By Dr. Vishaal Bhat on Monday 3 December 2007 with 0 comments



Although there is a little difference between these two forms of the bony tissue inflammations from the pathological anatomy point of view, for the clinical classification the term osteitis means a localized, delineated inflammation of bone, while the term osteomyelitis (inflammation of the bone marrow) is used to describe a diffuse extension of an inflammatory process to a large extent.

Osteitis originates by transfer of infection from a gangrenous tooth root into a bony tissue around the tooth apex, after an extraction or an alveolar socket inflammation. Clinical signs are identical to those of an acute periostitis or subperiosteal abscess of the alveolar ridge. It is a painful disease, alveolar mucosa around the affected tooth is swollen, a purulent discharge appears and an internal fistula is formed.
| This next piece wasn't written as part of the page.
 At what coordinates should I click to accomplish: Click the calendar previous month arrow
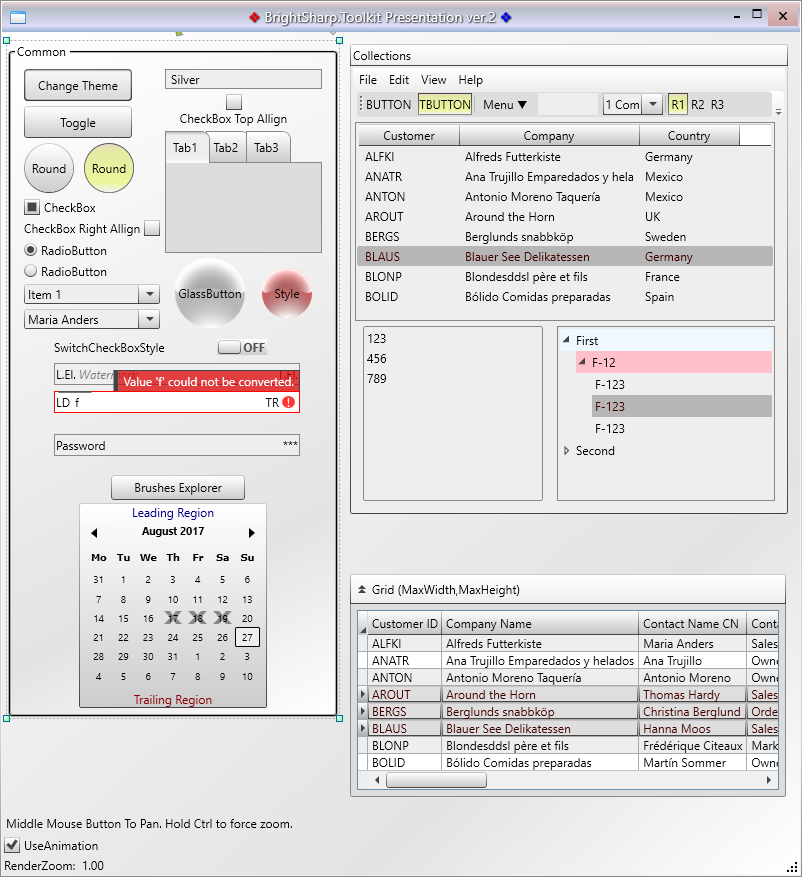[94, 533]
Osteomyelitis of the upper jaw is usually restricted to the alveolar ridge and its course is similar to an extensive osteitis. It is accompanied by high fevers with shivering, pronounced edema of cheeks, upper lip and lower eye lids. The danger of this disease lies at a possibility of the inflammation transfer to veins of the face and possible infection of orbits and intracranial infection of sinus cavernosus.
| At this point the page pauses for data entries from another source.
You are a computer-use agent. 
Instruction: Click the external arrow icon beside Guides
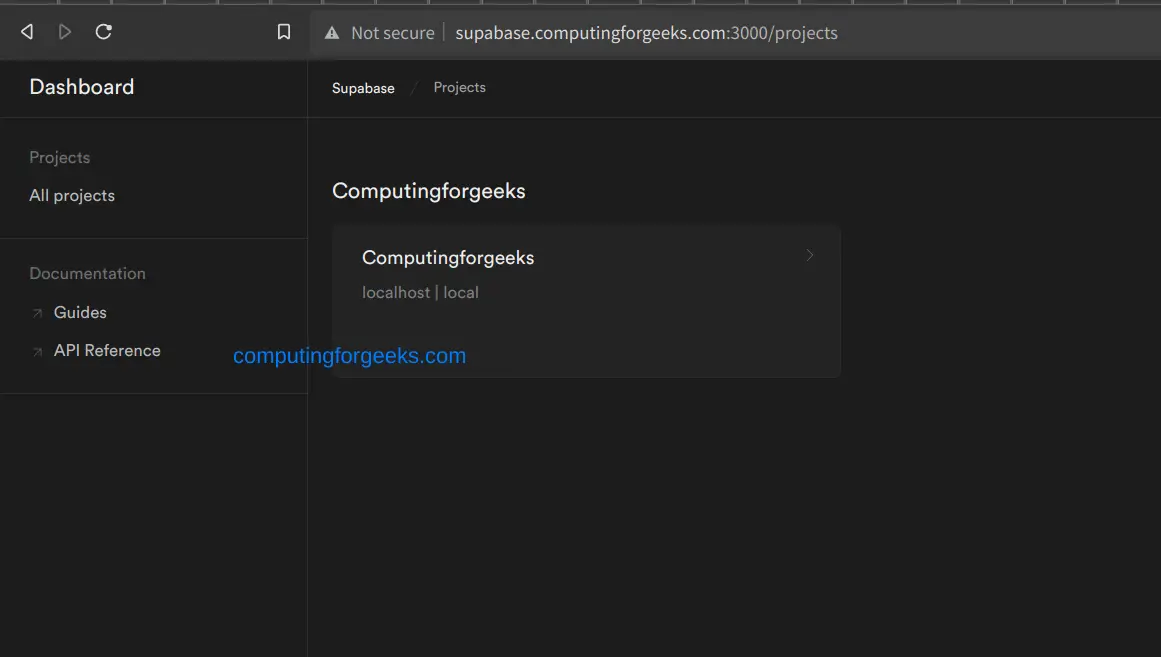37,314
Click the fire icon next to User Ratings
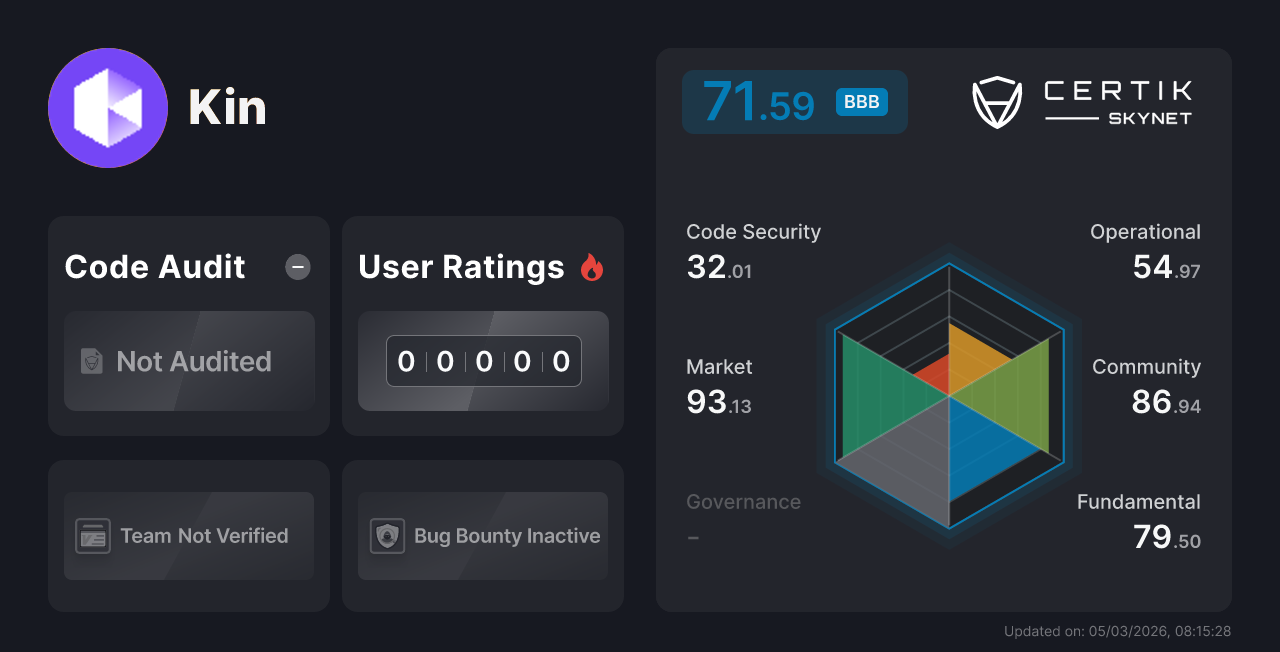1280x652 pixels. point(592,266)
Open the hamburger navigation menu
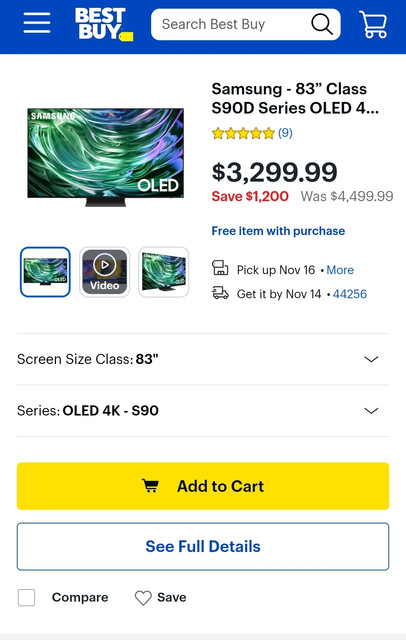The width and height of the screenshot is (406, 640). point(37,23)
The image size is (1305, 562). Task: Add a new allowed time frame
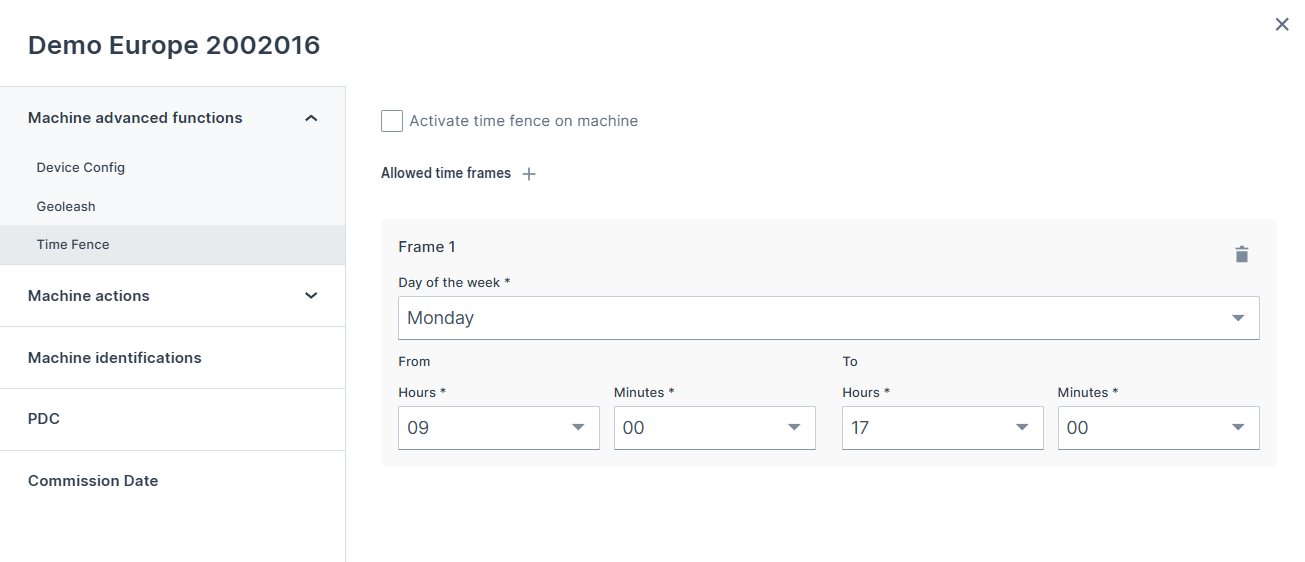[x=529, y=174]
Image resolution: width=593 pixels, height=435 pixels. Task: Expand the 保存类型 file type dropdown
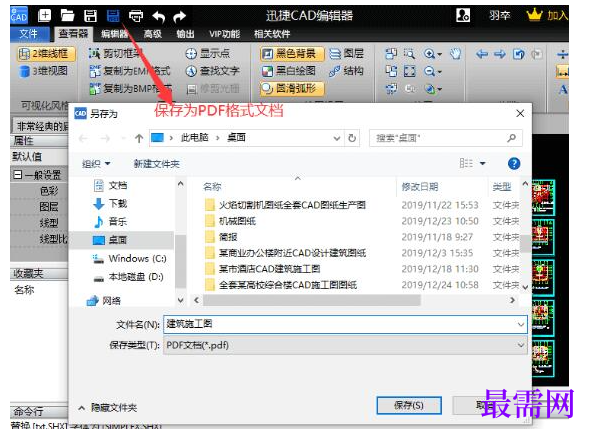tap(345, 345)
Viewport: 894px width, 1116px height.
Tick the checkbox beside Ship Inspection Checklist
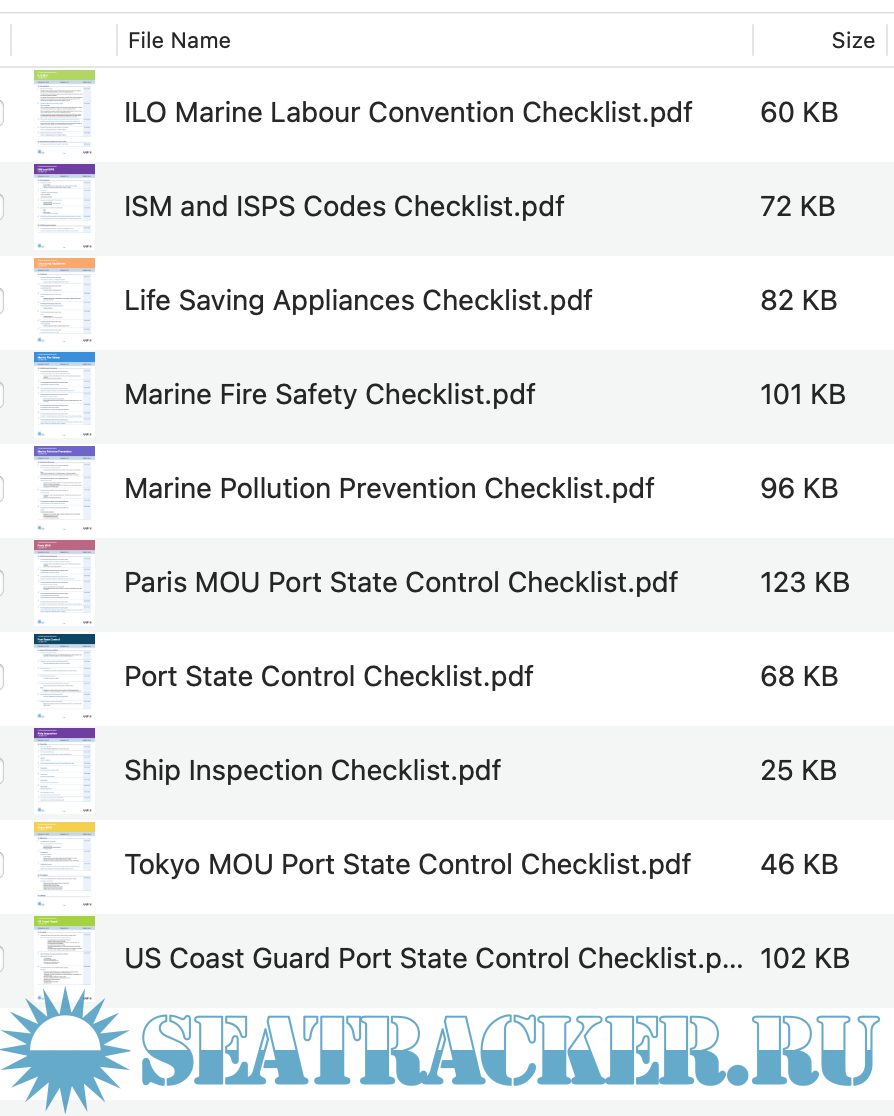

Osteomyelitis of the lower jaw affects adults more often than osteomyelitis of the upper jaw. An acute inflammation extends rapidly into surrounding soft tissues. High fevers with shivering, teeth loosening at an affected area and puss discharge from alveolar sockets. A diagnosis is confirmed by hypesthesia or anesthesia of the lower lip (Vincent’s sign). An X-ray examination of the lower jaw does not show any significant changes during the early stage (up to 10 days). Only after this period, an irregular dense and light areas of the bony tissue (spotted bone) and a gradual necrotization of bone together with sequestra appear. Therapy includes a combination of surgeries (incision of abscesses, sequestrectomy) and high doses of antibiotics (Lincomycin). An immobilization of jaws is employed in cases of large damage of a jaw in order to prevent a pathological fracture.
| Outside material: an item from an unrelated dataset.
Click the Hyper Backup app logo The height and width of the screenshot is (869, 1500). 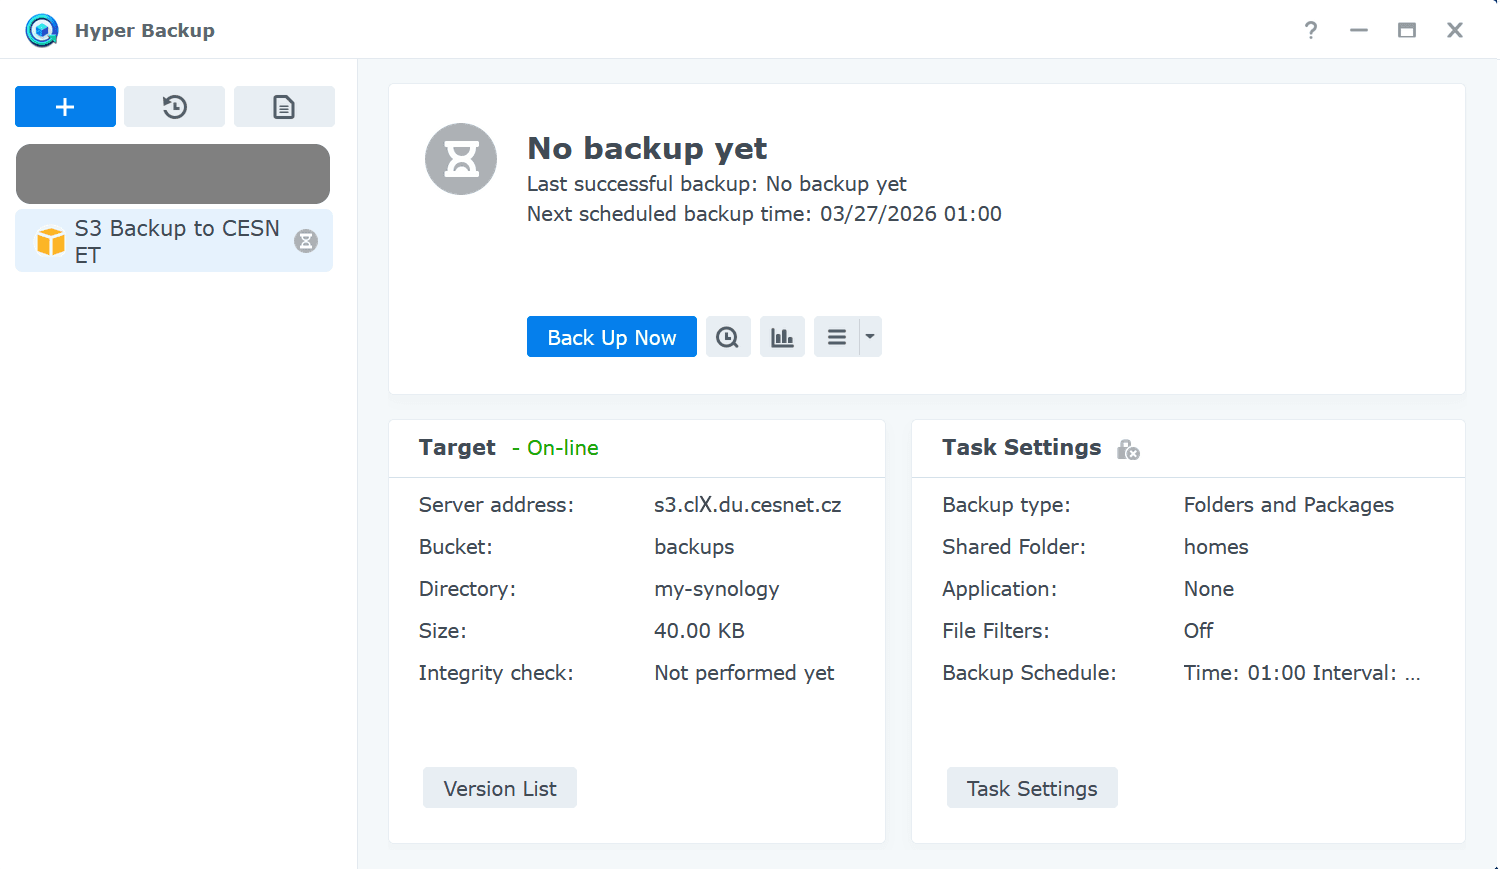(41, 30)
Osteomyelitis of child’s age.

This disease has usually odontogenous causes (streptococcal or staphylococcal infections). Hematogenous infections or general infectious diseases are other etiological factors. Serious complications of this disease are disorders of jaws development that can result from an inflammatory process near the growth centers. Lateral deviation of jaws, microgenia, pseudoprogenia or ankylosis of the mandibular joint can occur. Osteomyelitis of either upper or lower jawbone at infants can be caused by a tooth’s germ, infected by injured oral mucosa or by a hematogenous way. During this very serious disease, a child suffers from high fevers and refuses food. If a therapy is not started on time, the disease could be lethal in several days.

Inflammations around the jaws belong to serious stomatologic diseases. They are treated preferentially by a surgery supported by a targeted antibiotic therapy. Prevention of these diseases is based on regular and specialized stomatological examinations and treatment.